OMG UPDATE: Question? Answer.

Updated on Tuesday, April 8

#6265

QUESTION: Anyone in science planning on going to law school after undergrad?? Is it a good idea to stay in science or should I switch into an easier program so I can have a high GPA?

5 comments

  1. I'm an Arts student who also plans to go to law school.

    Basically, if you can average A- (80%+) then you shouldn't have to worry about average. If you can't, but you're capable of a really good LSAT score (170+) then you're still fine (there's a free sample LSAT on their website which could give you some idea, if you haven't taken it yet). If neither of those things are true, then I might recommend switching. However, law schools will be more lenient if they can see that you're from a more difficult program, so I wouldn't suggest rushing into it.

    ReplyDelete
    Replies
    1. The only Canadian law school to take into consideration one's undergrad program is UofT. They consider it based on which undergrads have excelled in their JD program. If OP truly wants law school the sad truth is that cGPA trumps all. It is more important than the LSAT, and far more important than undergrad program, extra curricular involvement, volunteering, letters, personal statement, etc.

      OP you need to convert your grades to OMSAS 4.0 scale (http://www.ouac.on.ca/docs/omsas/c_omsas_b.pdf). Convert each individual grade and then average them. The Canadian medians are roughly ~3.6 cGPA and 162 LSAT for admission. Calculate your cGPA and you'll see where you stand.

      In regards to practice LSAT/PrepTests, the first one will show you where your natural abilities lie, but do not use it as an indicator of whether law is for you. Most people perform terribly on their first diagnostic test. Your score will increase with serious prep. I myself scored 17 points higher on my LSAT than my first PrepTest.

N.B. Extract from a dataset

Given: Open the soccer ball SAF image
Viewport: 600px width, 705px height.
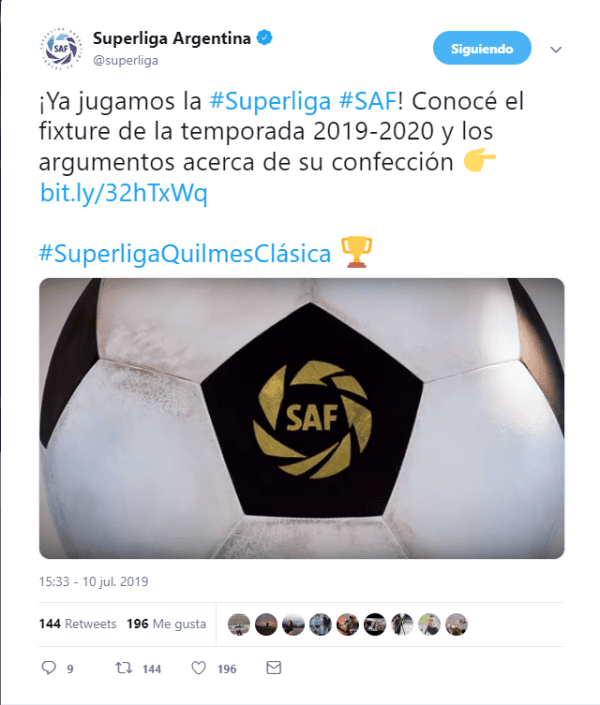Looking at the screenshot, I should (x=301, y=418).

      Source: I'm an Arts student who has been admitted to 4 Canadian law schools.

      Delete
  2. The LSAT isn't nearly as important as it is in the US. You'll still need 160+ (80th percentile) with a very good GPA. A stellar LSAT won't save an abysmal GPA like it will in the states, i.e., a 170 isn't going to get you in with a sub 3.0/4 GPA (low to mid 70s).

    ReplyDelete
    Replies
    1. This really depends on the school and what they weight more. I would check out the forum to get a better idea: http://lawstudents.ca/forums/

      Delete
    2. 2 here, I frequent lawstudents religiously and most Canadian law school weigh GPA more than LSAT. Some schools have GPA drop systems (UBC, UVic, UofM, UNB), Some look at last 2 years (Alberta, Calgary), some have preference for last 2 (Western, Queen's), UofT does best 3 years, and the rest (Windsor, Ottawa, Osgoode) are cGPA. Windsor is quite honestly a crapshoot though. The Ontario schools are GPA focused. Ottawa lets in some pretty mediocre LSAT scores, but not low cGPA. Osgoode and UofT barely touche anything sub 3.6 cGPA. Ontario schools are favourable to reverse splitters (high GPA, low LSAT) and by low LSAT I mean sub 160. It's a lot easier to get in with 3.7/157 than 2.8/171.

      Don't know about TRU, Dal, USask, Lakehead, McGill, or Moncton.